1930年代から存在したタクシー専用車。
オースチンでも戦前からタクシー専用車を製造していた。1930年代のタクシーモデルを見ると、まだ辻馬車時代の慣習や伝統が残されていて興味深い。例えば、運転席の隣は助手席ではなく荷物置き場になっていたり、客席は幌の屋根になっていたりと馬車の仕様をまだ残していた。
1930年代と言えば、日本では円タクと呼ばれたタクシーが走り回っていた時代だ。市内なら1円均一でどこにでも行けるということで人気を呼んでいたが、タクシーとして使用する車は通常の乗用車だった。しかしイギリスでは、馬車の名残りを持った専用車両で営業していたのである。

1930年代のタクシー
1934年製のオースチン12によるタクシーである。助手席は荷物置き場であり客席は幌の屋根である。馬車時代の伝統がまだ残されている。

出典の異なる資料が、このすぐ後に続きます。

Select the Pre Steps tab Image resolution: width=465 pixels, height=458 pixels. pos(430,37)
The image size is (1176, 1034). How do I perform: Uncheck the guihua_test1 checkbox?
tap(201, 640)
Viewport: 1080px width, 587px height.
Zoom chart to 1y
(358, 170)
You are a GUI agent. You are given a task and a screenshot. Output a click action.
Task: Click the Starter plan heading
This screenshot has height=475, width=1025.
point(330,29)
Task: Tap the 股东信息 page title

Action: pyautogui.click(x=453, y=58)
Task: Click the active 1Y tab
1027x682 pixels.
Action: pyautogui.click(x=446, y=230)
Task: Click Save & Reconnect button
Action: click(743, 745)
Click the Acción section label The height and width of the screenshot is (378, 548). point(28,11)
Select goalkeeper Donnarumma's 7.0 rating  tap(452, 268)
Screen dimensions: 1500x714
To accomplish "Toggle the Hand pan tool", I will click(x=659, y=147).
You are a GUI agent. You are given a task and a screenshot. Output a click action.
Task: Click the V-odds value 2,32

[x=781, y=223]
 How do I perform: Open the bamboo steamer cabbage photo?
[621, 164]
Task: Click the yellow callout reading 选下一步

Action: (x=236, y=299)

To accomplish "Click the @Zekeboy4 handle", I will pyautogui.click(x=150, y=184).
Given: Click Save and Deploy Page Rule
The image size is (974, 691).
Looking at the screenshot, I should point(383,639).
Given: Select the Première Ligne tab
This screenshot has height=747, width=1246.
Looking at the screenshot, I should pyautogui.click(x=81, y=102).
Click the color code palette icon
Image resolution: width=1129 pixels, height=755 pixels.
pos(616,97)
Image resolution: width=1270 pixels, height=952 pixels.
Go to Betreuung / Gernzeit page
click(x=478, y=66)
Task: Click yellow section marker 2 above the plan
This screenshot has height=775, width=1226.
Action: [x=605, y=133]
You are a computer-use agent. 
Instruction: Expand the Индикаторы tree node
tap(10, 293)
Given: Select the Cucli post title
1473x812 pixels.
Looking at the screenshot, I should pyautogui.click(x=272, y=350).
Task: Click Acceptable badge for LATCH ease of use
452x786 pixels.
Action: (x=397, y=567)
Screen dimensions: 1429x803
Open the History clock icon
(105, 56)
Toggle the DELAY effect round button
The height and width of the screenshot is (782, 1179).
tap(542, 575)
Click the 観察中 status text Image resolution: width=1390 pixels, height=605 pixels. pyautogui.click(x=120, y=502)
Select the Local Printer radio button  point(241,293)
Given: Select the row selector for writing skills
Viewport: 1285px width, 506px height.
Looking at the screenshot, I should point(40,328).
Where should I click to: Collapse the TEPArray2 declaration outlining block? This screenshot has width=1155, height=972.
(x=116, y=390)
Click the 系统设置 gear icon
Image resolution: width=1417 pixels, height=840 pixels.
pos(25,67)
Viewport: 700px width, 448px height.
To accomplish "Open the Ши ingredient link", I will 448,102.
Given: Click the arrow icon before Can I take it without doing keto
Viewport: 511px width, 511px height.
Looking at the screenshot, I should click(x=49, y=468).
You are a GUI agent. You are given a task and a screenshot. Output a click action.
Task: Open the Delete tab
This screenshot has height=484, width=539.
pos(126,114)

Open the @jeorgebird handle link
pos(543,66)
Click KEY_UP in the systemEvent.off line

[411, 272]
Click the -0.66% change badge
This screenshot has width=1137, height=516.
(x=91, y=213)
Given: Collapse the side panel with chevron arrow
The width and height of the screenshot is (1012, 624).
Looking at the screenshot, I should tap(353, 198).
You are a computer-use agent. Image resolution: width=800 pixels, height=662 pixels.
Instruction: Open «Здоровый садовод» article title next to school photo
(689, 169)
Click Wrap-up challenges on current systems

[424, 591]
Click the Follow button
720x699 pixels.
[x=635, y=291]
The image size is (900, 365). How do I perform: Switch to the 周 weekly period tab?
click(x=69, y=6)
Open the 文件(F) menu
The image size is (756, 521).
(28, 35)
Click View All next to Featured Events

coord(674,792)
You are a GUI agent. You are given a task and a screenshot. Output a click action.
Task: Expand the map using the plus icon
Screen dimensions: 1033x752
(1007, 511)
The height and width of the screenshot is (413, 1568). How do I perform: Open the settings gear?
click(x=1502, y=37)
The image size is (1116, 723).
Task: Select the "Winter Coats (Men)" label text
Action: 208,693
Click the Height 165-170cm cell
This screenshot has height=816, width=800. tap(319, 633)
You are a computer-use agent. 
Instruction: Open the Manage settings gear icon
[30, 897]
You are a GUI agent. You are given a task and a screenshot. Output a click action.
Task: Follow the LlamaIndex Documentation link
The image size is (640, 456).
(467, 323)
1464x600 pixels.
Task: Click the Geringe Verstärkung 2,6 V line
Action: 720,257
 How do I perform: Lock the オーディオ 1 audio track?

【Clive Barker, CC BY 2.0, via Wikimedia Commons】
1934年製のオースチン12によるタクシーである。助手席は荷物置き場であり客席は幌の屋根である。馬車時代の伝統がまだ残されている。
【Clive Barker, CC BY 2.0, via Wikimedia Commons】
戦後、オースチンはタクシー専用車両としてFX3を1948年に登場させる。まだ助手席を荷物置き場とするなど戦前の形を残しているタイプだったが、ロンドンを走る黒いタクシーとして人々の認知を得るようになっていった。

そしてFX3の10年後、1958年にはFX4が新型として投入される。このタイプは、1997年まで細かなモデルチェンジを加えながらおよそ40年にわたって生産された。ゆえに、ロンドンっ子にとって馴染み深いタクシーはこのオースチンFX4と言えるだろう。